# leadgen — Complete Documentation

**Apollo-class local lead generation from Google Maps. No API. Streams leads
straight into Notion, Google Sheets, or CSV with live progress and guaranteed
zero duplicates.**

Built by Auradevs. One tool, four ways to run it, sellable on LemonSqueezy.

---

## Table of contents
1. [What it is & why it beats Apollo for local](#1-what-it-is)
2. [The four instances](#2-the-four-instances)
3. [Install (step by step)](#3-install)
4. [Connect a destination (Notion / Sheets / CSV)](#4-connectors)
5. [Usage — the ultimate step-by-step](#5-usage)
6. [Every command & flag](#6-cli-reference)
7. [The field set (Apollo-grade)](#7-fields)
8. [Run it from an AI agent (Claude / Copilot / Codex)](#8-ai-agents)
9. [Host it (runs with your computer off) + email](#9-hosting)
10. [Sell it on LemonSqueezy (licensing)](#10-selling)
11. [Edge cases handled](#11-edge-cases)
12. [Troubleshooting & FAQ](#12-troubleshooting)

---

## 1. What it is
You give it a **niche + city + how many leads**. It opens Google Maps in a real
(headless) browser, scrolls the results, opens each listing, and extracts a rich
field set — then pushes each lead **directly** into your database as it's found.

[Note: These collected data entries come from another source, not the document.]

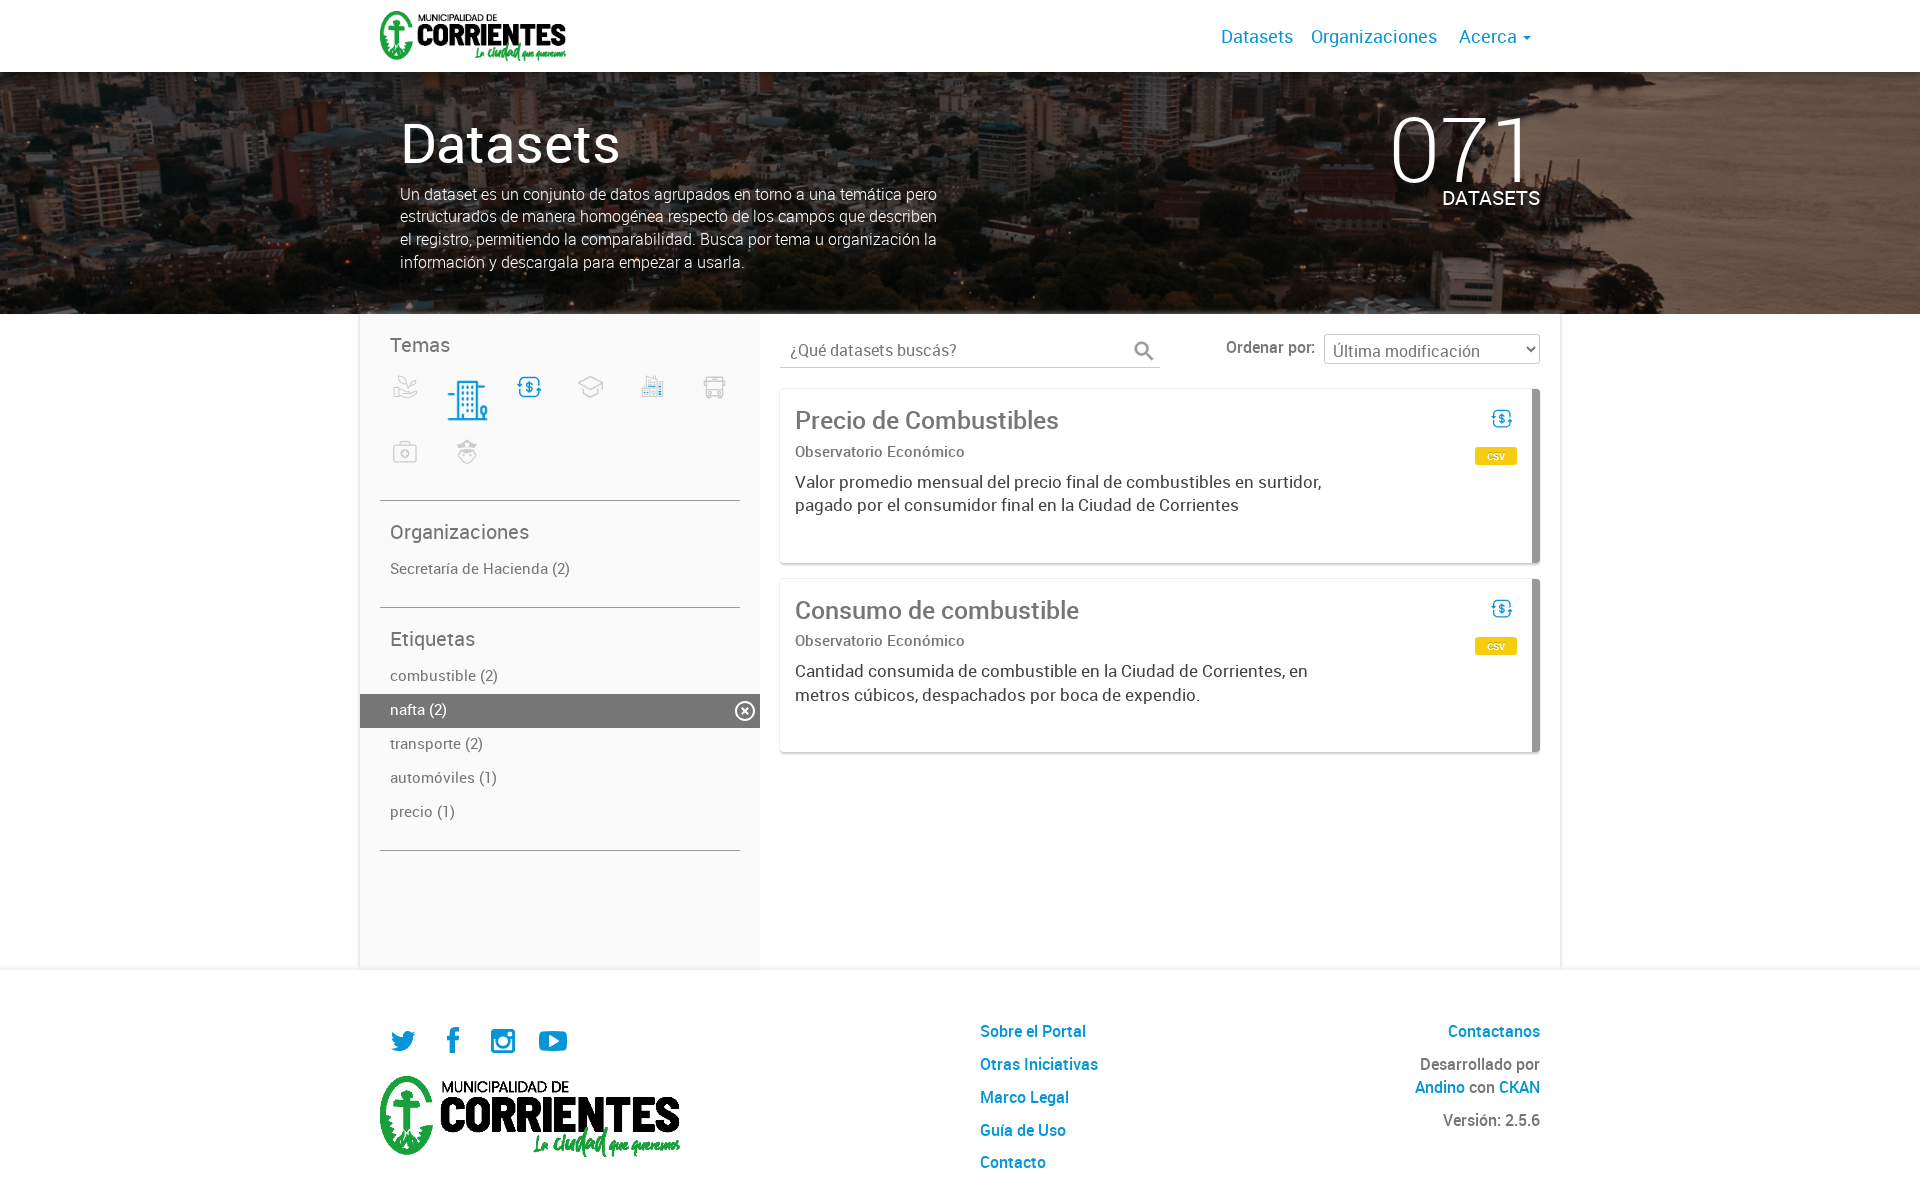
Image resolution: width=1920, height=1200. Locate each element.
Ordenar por (1268, 347)
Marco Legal (1024, 1097)
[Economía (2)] (529, 399)
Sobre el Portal (1033, 1031)
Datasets (1257, 36)
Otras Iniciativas (1039, 1064)
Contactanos (1494, 1031)
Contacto (1013, 1162)
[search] (1144, 351)
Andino (1440, 1087)
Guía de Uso (1023, 1130)
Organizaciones (1374, 36)
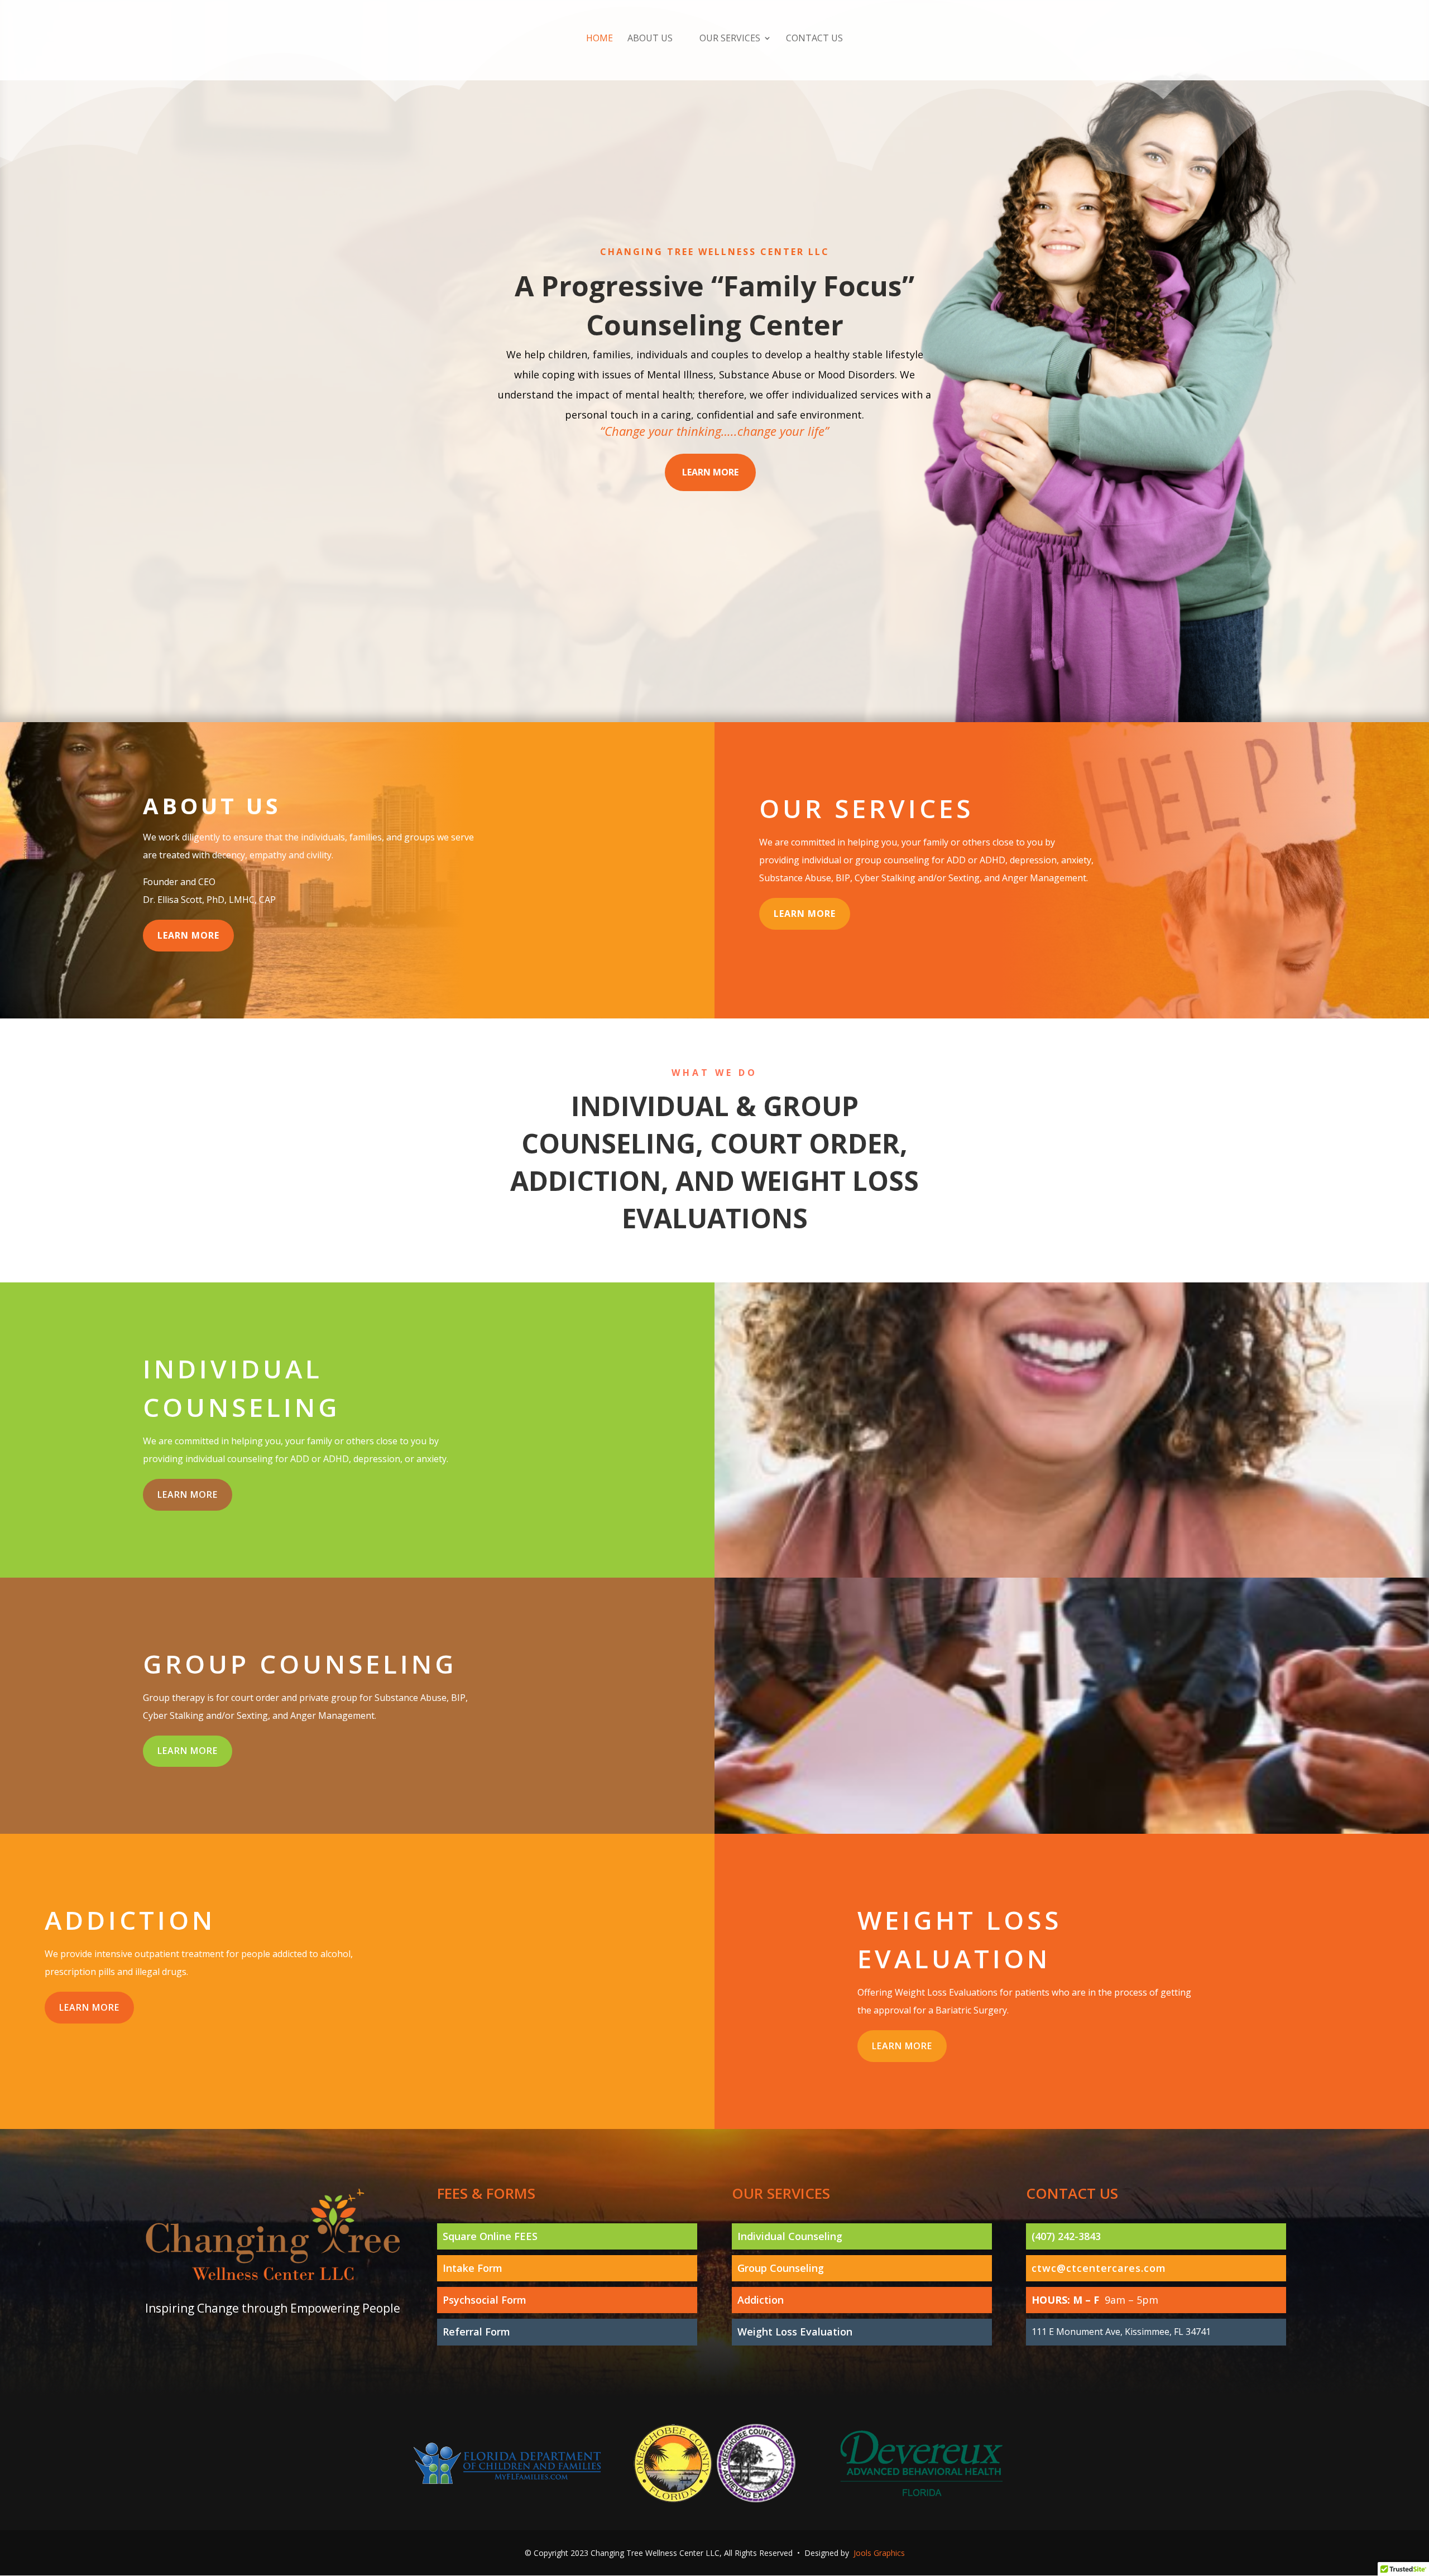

**Why it beats Apollo for local SMBs:** Apollo is built for corporate B2B and is
weak on local businesses (and gates emails/phones behind plans). leadgen pulls
**phone, website, socials, geo-coordinates, Google Place ID, rating, review
count + review text, opening hours, price level, photos/logo, and a computed
Lead Score** — data Apollo simply doesn't have for a neighbourhood café. It also
filters to businesses **without a website** (your prime web-design prospects),
which Apollo can't do at all.

---

## 2. The four instances
The same engine, packaged four ways (all from this one repo):

| # | Instance | How |
|---|----------|-----|
| 1 | **Executable** | `python -m leadgen_maps run …` — runs directly from the source tree. |
| 2 | **Installable package** | `pip install .` gives a global `leadgen` command (this is what a buyer installs). |
| 3 | **AI-agent + manual** | A skill file (`skills/leadgen/SKILL.md`) lets Claude/Copilot/Codex drive it with `--json`; humans use the same CLI. |
| 4 | **Terminal / hosted** | Runs in any terminal; Dockerfile + worker run it on a server. **Requires internet** — it exits with a clear error offline. |

---

## 3. Install
> **Bought the packaged binary and not a developer?** Skip this section — follow
> **[BUYER-GUIDE.md](BUYER-GUIDE.md)** instead (per-OS, no Python needed).

**Prerequisites:** Python 3.9+ and an internet connection.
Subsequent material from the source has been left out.